Using the analytical model in Ha et al.9 we offered optimized day-ahead time-varying price discounts on the baseline price of $10/GB to all users. We found users did shift their traffic from high-price to low-price periods under TDP. Overall data use by iPad users decreased by 10.1% in high-price periods and increased by 15.7% in low-price periods; that is, for most users, average use decreased in high-price periods relative to average use at the same hours before the trial.9 Additionally, by focusing on use in consecutive periods, where discounts differed by only 1% but the colors of the price indicator bars were different (such as comparing usage volumes in a yellow price period with a 29% discount to the following green price period with a 30% discount), we found a significant change in use, even though the absolute percent change in discount was only 1%. This resulting changed behavior indicates users paid more attention to the color-coding than to the actual value of the price discounts, emphasizing the need for careful and intuitive user interface design to ensure users are able to understand and respond to pricing signals.22
With optimized day-ahead time-dependent prices, resource utilization at off-peak hours nearly doubled, indicating TDP can also improve utilization of network capacity by flattening and distributing demand over different times of the day. The resulting maximum observed daily peak-to-average ratio (PAR) decreased by 30% with dynamic day-ahead TDP, and approximately 20% of the PARs from the pre-trial period were greater than the maximum PAR with TDP. Although the population size of our field trial was somewhat limited due to the complexity of actually conducting it, the results are promising, demonstrating it is possible to not only operationalize dynamic pricing for mobile data but also to use time-varying prices to change user behavior.

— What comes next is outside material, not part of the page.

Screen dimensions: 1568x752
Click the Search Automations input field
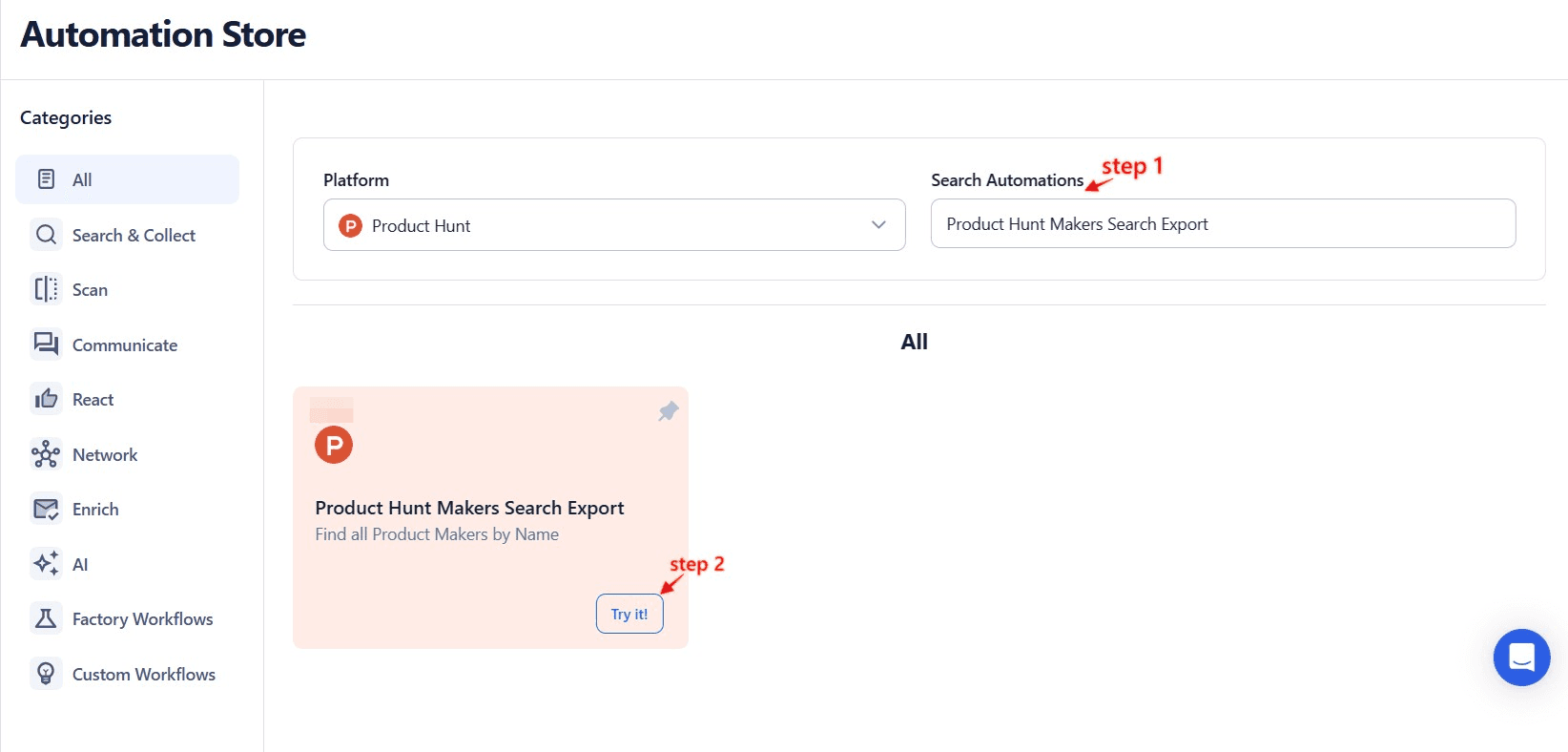pyautogui.click(x=1222, y=223)
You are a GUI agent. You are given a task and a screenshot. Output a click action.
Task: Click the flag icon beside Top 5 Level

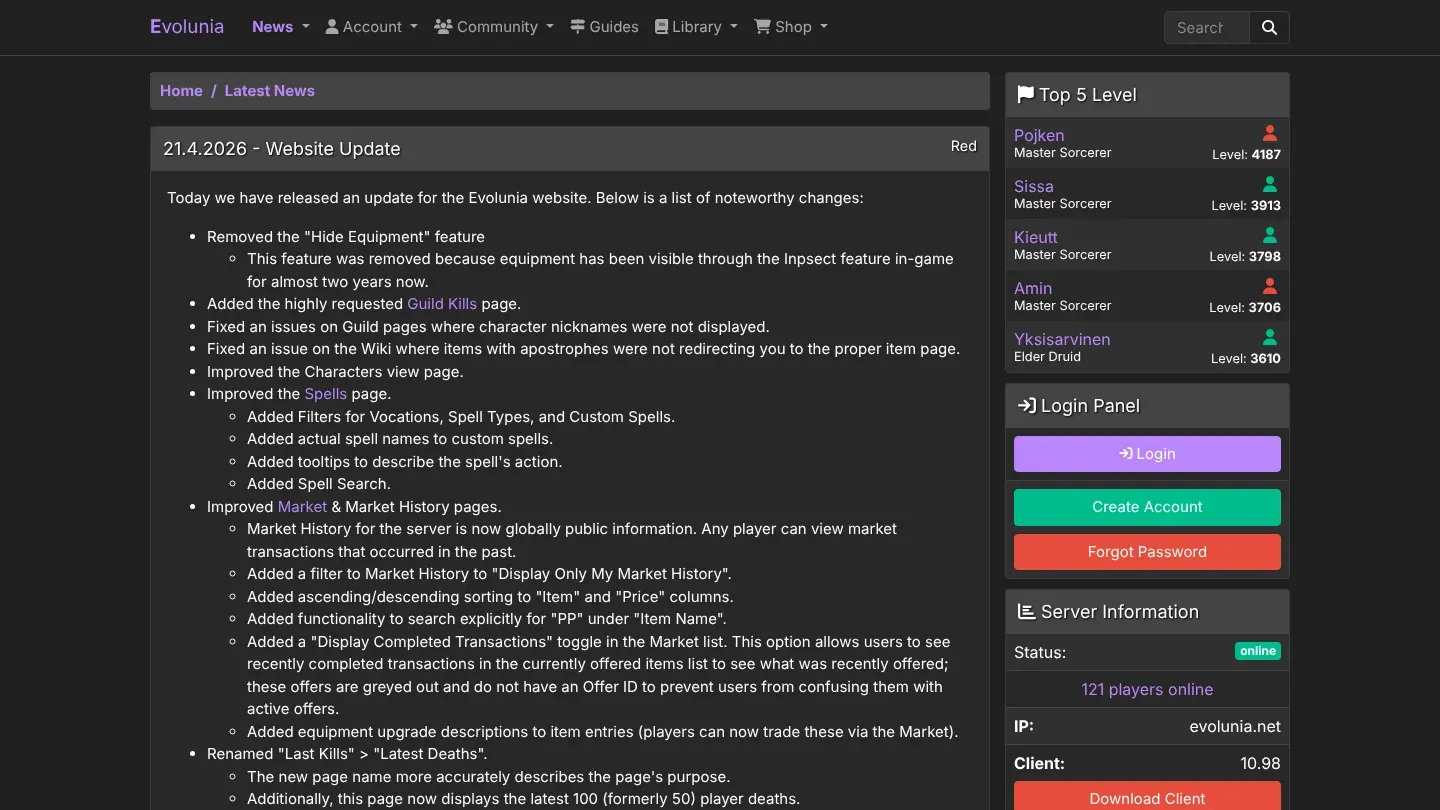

TDP can also be offered as time-dependent sponsored content, whereby consumers do not see a price fluctuation, but the valley discount is reflected in the price sponsoring parties (such as content providers and enterprises) pay to an ISP.
In addition to shifting demand from peak to valley time periods, ISPs can alleviate congestion by shifting demand off their cellular networks onto supplementary networks like Wi-Fi or femtocells, a process known as "traffic offloading." Many ISPs encourage offloading by selling bundles of base and supplementary technologies; for example, the French telecommunications company Orange offers a £2 bundle of 3G and Wi-Fi hotspot access.13 Conventional wisdom says increasing the access price of the base technology (such as 3G or 4G) will encourage users to purchase the bundle and offload more to the supplementary network. This seems to be a direction many service providers are pursuing today with various penalty mechanisms on their base technology. But this strategy does not account for the fact the supplementary network can itself become more congested as more and more users offload their traffic, potentially making it less attractive to users. That is, there is a complex interaction among the prices of the base and supplementary technologies, the relative network congestion externalities of these two technologies, and the coverage area of the supplementary technology. Economic models and their practical realization in field trials can help ISPs design more effective offloading mechanisms. Here, we discuss related results from our studies that focus on the theory, as well as implementation, of ideas that can improve offloading performance and make it easier for users to make offloading decisions.
Practice to models. Understanding how users decide to adopt the base technology's network or a bundle of base and supplementary technologies, as well as deriving the resulting equilibrium and transient market outcomes, requires analytical models that incorporate practical issues like congestion on both networks and the coverage area of supplementary networks. Sen et al.18 introduced a model to study the dynamics of competition between two generic network technologies with cross-network externalities in the presence of network gateways or converters. In Joe-Wong et al.,13 we extended this framework to develop an analytical model in which users individually make their adoption decisions based on several factors (such as the technologies' intrinsic qualities, users' heterogeneity in the evaluation of these qualities, negative congestion externalities from the presence of other subscribers on the technologies, and access rates charged by an ISP).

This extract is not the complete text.